§ **Instruções**:
1) Responda às perguntas com base no texto de dicas de podcast e leituras.
(a) Que endereço é citado no primeiro parágrafo?
(b) Qual podcast é recomendado para quem se interessa por política internacional?
(c) Em que ano faleceu Ulrich Beck?
2) Prossiga o texto de dicas de podcast e leituras a partir do ponto em que ele para.

§ **Trecho fornecido**:
+ + +

Enfim, na rua José do Patrocínio 71, entre paredes de alvenaria ou de
contêineres, que nos esbarramos e nos co-influenciamos (uns com os outros, uns
contra os outros). Torço sinceramente que possamos todxs compartilhar esses
espaços em breve. Para ontem.
Até porque o
momento em que forem permitidas as aulas presenciais será o sinal evidente do
término da travessia do deserto que todxs nós estamos fazendo por agora.
Sem mais
delongas... Vou para as minhas dicas.
Começo em algo
para ouvir: o podcast Xadrez Verbal. Eu o recomendo para quem tem interesse em
política internacional. Até porque, vamos e convenhamos, parte da cobertura de
política internacional da grande imprensa é muito pobre (vocês entenderão ouvindo
o podcast). Para além disso, Átila Iamarino, epidemiologista que se tornou
figurinha fácil em tempos de pandemia na mídia, tem se colocado como
comentarista residente no Xadrez. Então, aqui temos epidemiologia séria em
perspectiva comparada e vocês poderão compreender bastante, em termos factuais,
como se pode construir uma análise verdadeiramente abrangente sobre um problema
sério de caráter transnacional. E sem o caráter transnacional não entendemos a
conjuntura Covid-19.
No campo das
leituras eu irei me concentrar em 4 pontos: sociologia do risco, Estado de
Exceção, crise das democracias e Bolsonarismo.
- Sociedade de
Risco: é o Ulrich Beck mesmo. O alemão falecido no ano de 2015 deixou uma
abordagem que alertava sobre o quanto os Estados-Nacionais teriam dificuldades
concretas para produzirem a regulação de seus próprios territórios e relações
no processo de radicalização da modernidade. Questões ambientais, riscos com
energia atômica, financeirização, são faces concretas das demandas colocadas
por nossos tempos. Podemos acrescentar também aí as pandemias....
- Estado de
Exceção: texto que é velho conhecido de quem fez Política IV comigo. Descortina
já no pós-11 de setembro a fragilização dos direitos civis e explicita os
mecanismos de exceção inseridos na arquitetura das constituições liberais (por
exemplo o Estado de Sítio). Texto fundamental para lembrar que nas democracias
representativas deve-se dormir com um olho aberto e outro fechado. Neste
momento, aqui e alhures, os direitos civis encontram-se sob mira a partir da
utilização justamente destes mecanismos constitucionais;
- Crise das
democracias: inseri aqui Castells, Mounk, Runciman, Levistsky, Ziblatt...

+ + +

§ **Dados fornecidos**:
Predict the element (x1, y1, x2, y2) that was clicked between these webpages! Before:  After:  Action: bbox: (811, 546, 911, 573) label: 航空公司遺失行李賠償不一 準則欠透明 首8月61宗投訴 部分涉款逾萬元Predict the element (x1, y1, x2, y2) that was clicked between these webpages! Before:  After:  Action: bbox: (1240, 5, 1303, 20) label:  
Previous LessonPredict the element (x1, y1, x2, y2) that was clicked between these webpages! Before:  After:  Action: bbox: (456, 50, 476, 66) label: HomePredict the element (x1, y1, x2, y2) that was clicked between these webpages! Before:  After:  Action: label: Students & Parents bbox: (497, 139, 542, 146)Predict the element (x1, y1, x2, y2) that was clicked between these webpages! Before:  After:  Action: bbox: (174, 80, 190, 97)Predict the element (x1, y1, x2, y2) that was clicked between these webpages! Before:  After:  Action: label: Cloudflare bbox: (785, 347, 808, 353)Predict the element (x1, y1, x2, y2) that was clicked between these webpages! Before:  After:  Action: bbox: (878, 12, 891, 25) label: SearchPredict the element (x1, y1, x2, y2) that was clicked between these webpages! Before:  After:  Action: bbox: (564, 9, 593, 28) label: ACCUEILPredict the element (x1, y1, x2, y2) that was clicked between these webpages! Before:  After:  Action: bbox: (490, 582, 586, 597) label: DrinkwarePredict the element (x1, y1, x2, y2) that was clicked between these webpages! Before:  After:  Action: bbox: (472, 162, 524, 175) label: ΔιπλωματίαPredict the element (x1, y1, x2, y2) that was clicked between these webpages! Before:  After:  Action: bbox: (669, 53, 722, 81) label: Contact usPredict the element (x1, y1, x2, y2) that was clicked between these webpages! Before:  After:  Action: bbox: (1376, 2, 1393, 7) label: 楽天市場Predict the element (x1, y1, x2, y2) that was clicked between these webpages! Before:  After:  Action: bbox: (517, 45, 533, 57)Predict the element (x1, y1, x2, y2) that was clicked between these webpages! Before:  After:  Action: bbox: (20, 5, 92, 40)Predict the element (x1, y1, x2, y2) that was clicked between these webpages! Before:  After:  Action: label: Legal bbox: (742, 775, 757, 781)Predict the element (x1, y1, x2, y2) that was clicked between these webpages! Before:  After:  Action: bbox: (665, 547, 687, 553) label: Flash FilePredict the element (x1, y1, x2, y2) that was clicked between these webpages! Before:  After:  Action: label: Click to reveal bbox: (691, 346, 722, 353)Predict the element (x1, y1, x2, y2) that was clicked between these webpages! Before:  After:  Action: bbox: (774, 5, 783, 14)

+ + +

§ **Tarefas resolvidas**:
1)
(a) Rua José do Patrocínio 71.
(b) Xadrez Verbal.
(c) Em 2015.

2)
Diferentes perspectivas sobre a democracia representativa liberal contemporânea,
sua crise e aquela sensação de que “tudo que é sólido continua se desmanchando
no ar”. São descrições que explicam a fisionomia do sistema político que
encontrou o Covid-19;
- Bolsonarismo é
um fenômeno social e político com profundo impacto nos processos de tomada de
decisão de indivíduos, gestores públicos, agentes de mercado, etc.. As ações no
contexto da pandemia em solo brasileiro se colocam neste pano-de-fundo: ou
adesão acrítica ou adesão parcial ou enfrentamento. Para entender o fenômeno penso
que textos da Isabela Kalil e da Rosana Pinheiro Machado podem ajudar a
entender esta “ambiência” onde decisões políticas são tomadas, desditas,
gritadas.. e nos fazem arrancar cuecas e calcinhas pela cabeça quase que
diariamente nesta república dos tweets.
Até breve e
cuidem-se bem!
Referências Bibliográficas:
AGAMBEN,
Giorgio. Estado de exceção. São
Paulo: Boitempo, 2004.
BECK, Ulrich. Sociedade de risco: rumo a uma outra
modernidade; São Paulo: Editora 34, 2010.
CASTELLS,
Manuel. Ruptura: a crise da democracia
liberal. Rio de Janeiro: Editora Zahar, 2018.
LEVISKY, Steven
& ZIBLATT, Daniel. Como as
democracias morrem. Rio de Janeiro: Editora Zahar, 2018.
KALIL, Isabela
Oliveira. Quem são e no que acreditam os eleitores de Jair Bolsonaro.
(Relatório de Pesquisa).
KALIL, Isabela
Oliveira, MORETTO, Márcio & ORTELLADO, Pablo. Pesquisa no ato “PT nunca
mais”. (Relatório de Pesquisa).
RUNCIMAN, David.
Como a democracia chega ao fim. São
Paulo: Todavia, 2018.
MACHADO, Rosana
Pinheiro & SCALCO, Lucia Mury. Da esperança ao ódio: juventude, política e
pobreza do lulismo ao bolsonarismo. In: Cadernos
IHUideais. São Leopoldo, Unisinos, Ano 16, n.278, vol.16, 2018.
MOUNK, Yascha. O povo contra a democracia: por que nossa
liberdade corre perigo e como salvá-la. São Paulo: Companhia das Letras, 2019.